Often parents fear discussing money with their children as it may create some kind of money obsession, or lead to comparisons with others and perceptions of the family's social standing. In some situations, talking about money is a necessity because the family has so little of it that difficult choices need to be made. Even then parents tend to want to shelter children from knowing the true reality of the financial situation.

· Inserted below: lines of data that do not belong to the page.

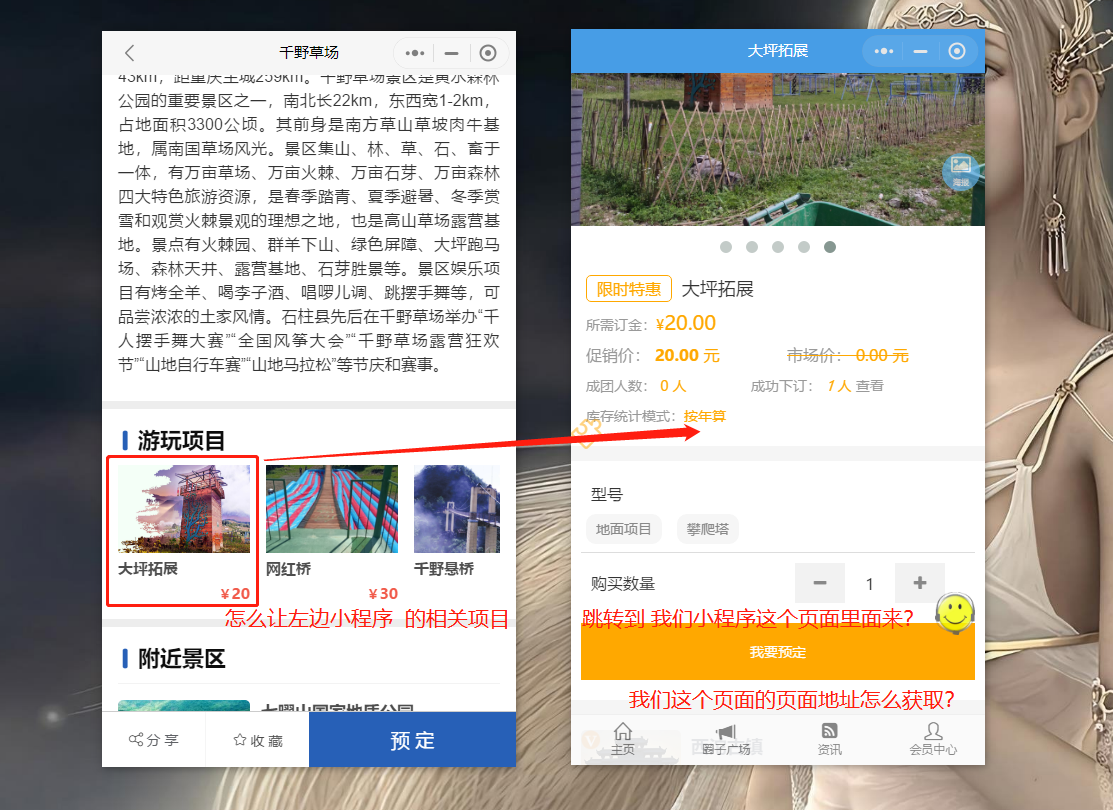The height and width of the screenshot is (810, 1113).
Task: Open the three-dot menu in 千野草场 header
Action: [x=415, y=53]
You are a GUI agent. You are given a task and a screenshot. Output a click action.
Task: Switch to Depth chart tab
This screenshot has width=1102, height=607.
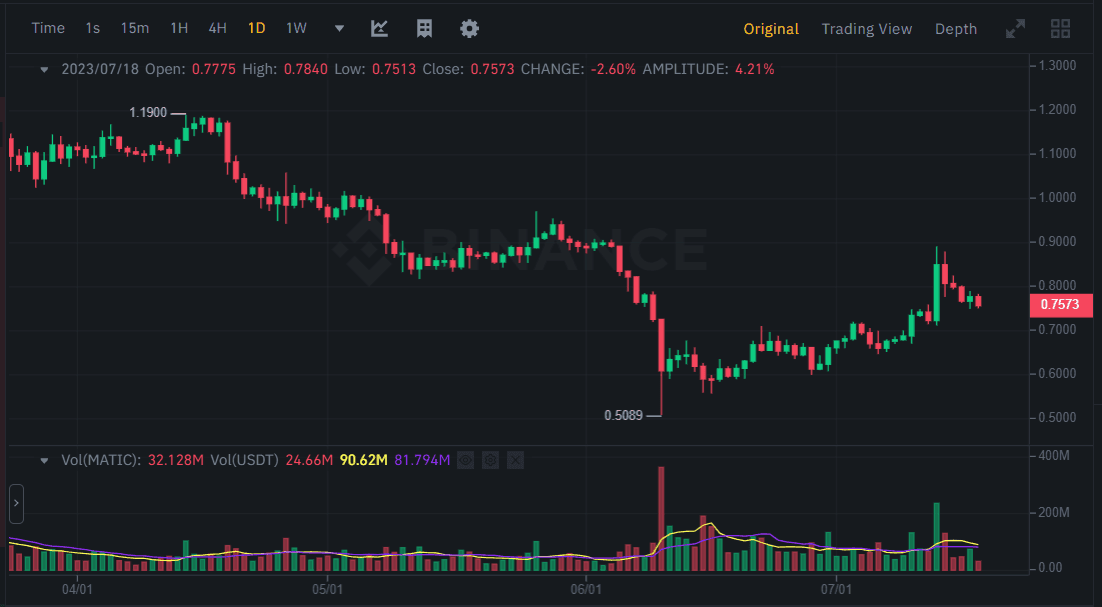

Talking to children openly about money will encourage them to grow into adulthood with perspective - of what is "enough", what represents value and what is the dividing line between wants and needs. Lieber says his research found the best way to respond when kids ask about money is to ask: why do you ask? If a child asks "are we rich?" they may not be asking about your salary or the value of your home. They might simply have learned of another family making a purchase and be wondering if you can afford one too. Knowing a child's actual concern and where it comes from can give parents a better chance of responding appropriately.
Lieber also suggests giving children money to manage on their own. This way they will learn the value of self-control, patience and delayed gratification, resulting in a less spoiled child. He cited a New Zealand study that found children who had poor self-control were less likely as adults to save money, have a retirement account, or own homes than those who had learned self-control when young.
He is not a fan of giving children pocket money as a reward for chores. He suggests chores should just come as part of being in the family and that money given to children be treated as a teaching opportunity, the lessons from which can be carried through into adulthood.
Kids will be kids and not all of Lieber's tips will be fool-proof, but for parents looking to avoid raising 'that spoiled kid' this book provides some helpful and common-sense tips.